妙縁寺では、毎月1日の、午前10時と午後7時に、「御経日(おきょうび)」と称し、これまでに願い出られた「 永代回向 (えいたい・えこう)」の各精霊(かく・しょうりょう)とご先祖、また願い出のあった各精霊とご先祖の「お 塔婆 (とうば)供養」を行なっています。
ある本に、
「先祖の血 みんな集めて 子が産まれ」 と書いてありました。たしかに、父親と母親がいて子供が生まれますが、その父と母は祖父母がいたから生まれ、祖父母は曾祖父母が、さらに曾祖父母は高祖父母が存在したから生まれることができたのです。そのように際限なく続いた親がいて、つまり、永(なが)いながい「生命のつながり」があって、初めて今の自分が生まれてきたのです。
しかも、いつの時代の親たちも、筆舌に尽くしがたい「子育て」の労苦を重ねてきました。子の世話は、昼夜を問わない、まさに「戦い」です。授乳、排泄物の処理、発熱などへの対処、寒暖にあわせた衣類の配慮など、数え上げたらきりがありません。そのうえ、それから十数年をかけて人間としてしつけ、周囲との接し方、世間的な常識など、社会に適応できるようになるまで面倒を見続けるのです。こうした「子育て」のバトンタッチが、想像を絶するほどの世代にわたって確実に行われてきたからこそ、今の自分の存在がある、これも事実です。
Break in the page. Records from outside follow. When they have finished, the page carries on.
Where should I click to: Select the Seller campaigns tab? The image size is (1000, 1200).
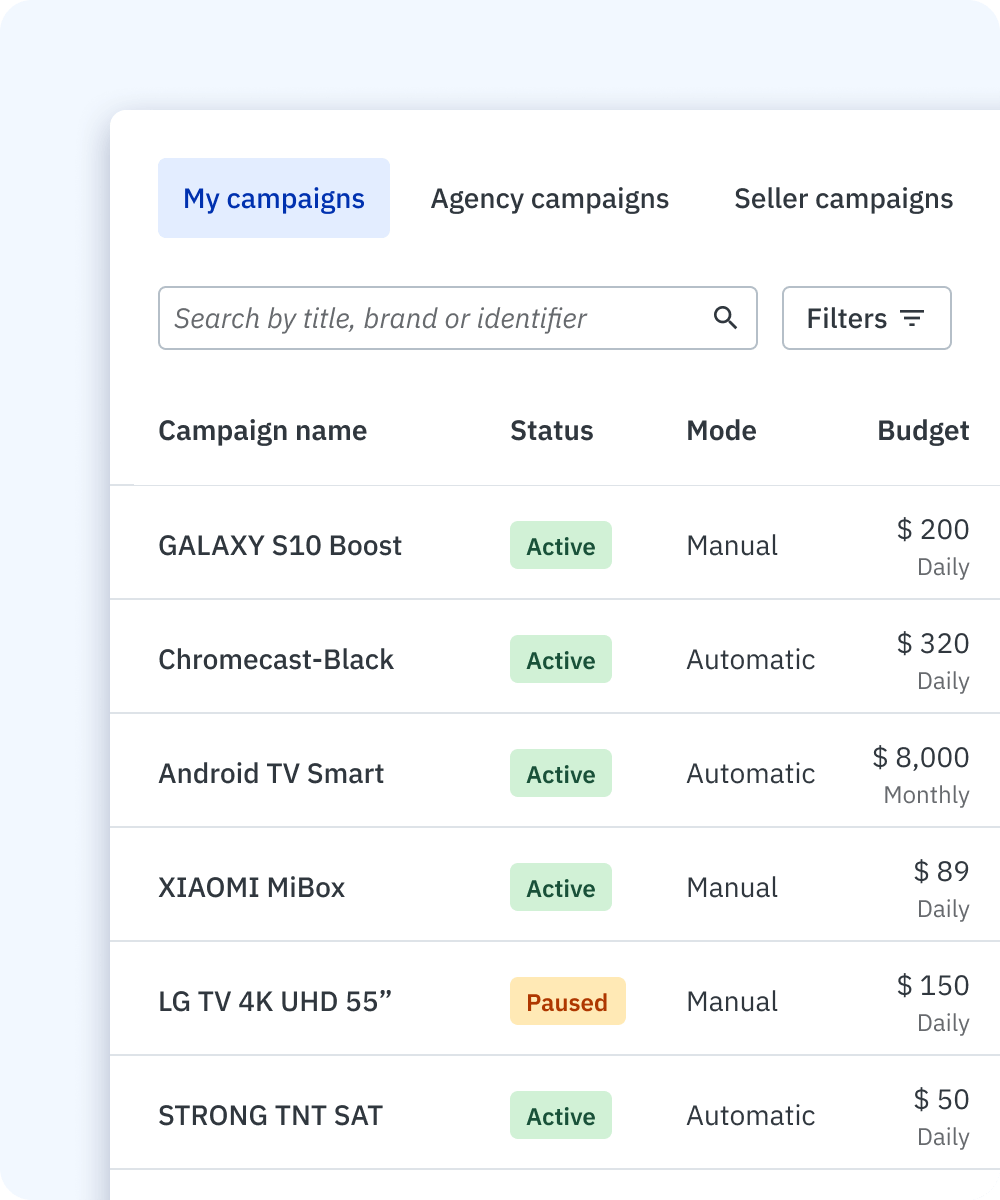tap(843, 198)
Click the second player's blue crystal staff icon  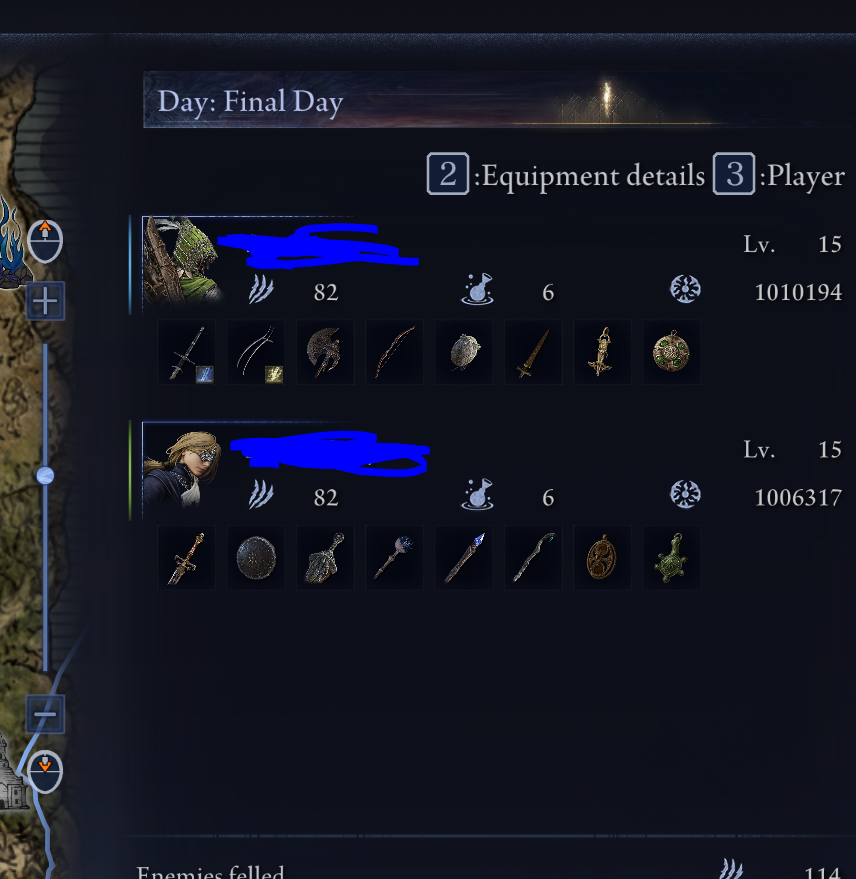point(464,558)
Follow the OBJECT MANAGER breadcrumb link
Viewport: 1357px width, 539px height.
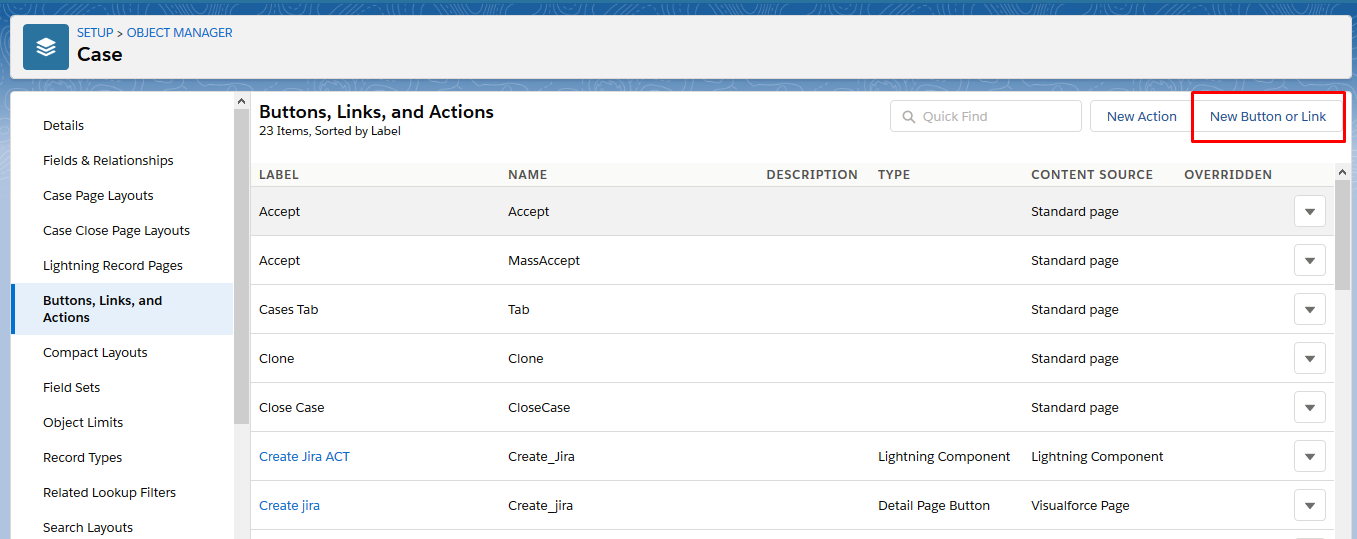(180, 33)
このように考えただけでも、ご先祖や両親には〈感謝せずにはいられない〉というのが、人間として懐(いだ)くごく自然な感情でしょう。ただし、そこで忘れてはならないのは、その感謝の気持ちを行動に現してこそ、真に「人間らしい、人間になれる」ということです。
そもそも、人間に生まれれば、誰もが人間として生きることができる、というものではありません。だからこそ、世間でも「恩知らずは、人間ではない」などといわれるのです。もとより、日蓮大聖人様は、
「世の中には、恩という大切なものがある。これを知っている者を人間と言い、知らない者を 畜生 と言うのである」〔趣意 聖愚問答抄399〕 と仰せられています。
やはり、亡くなった父母や先祖のための追善供養は、積極的に行うように心がけるべきです。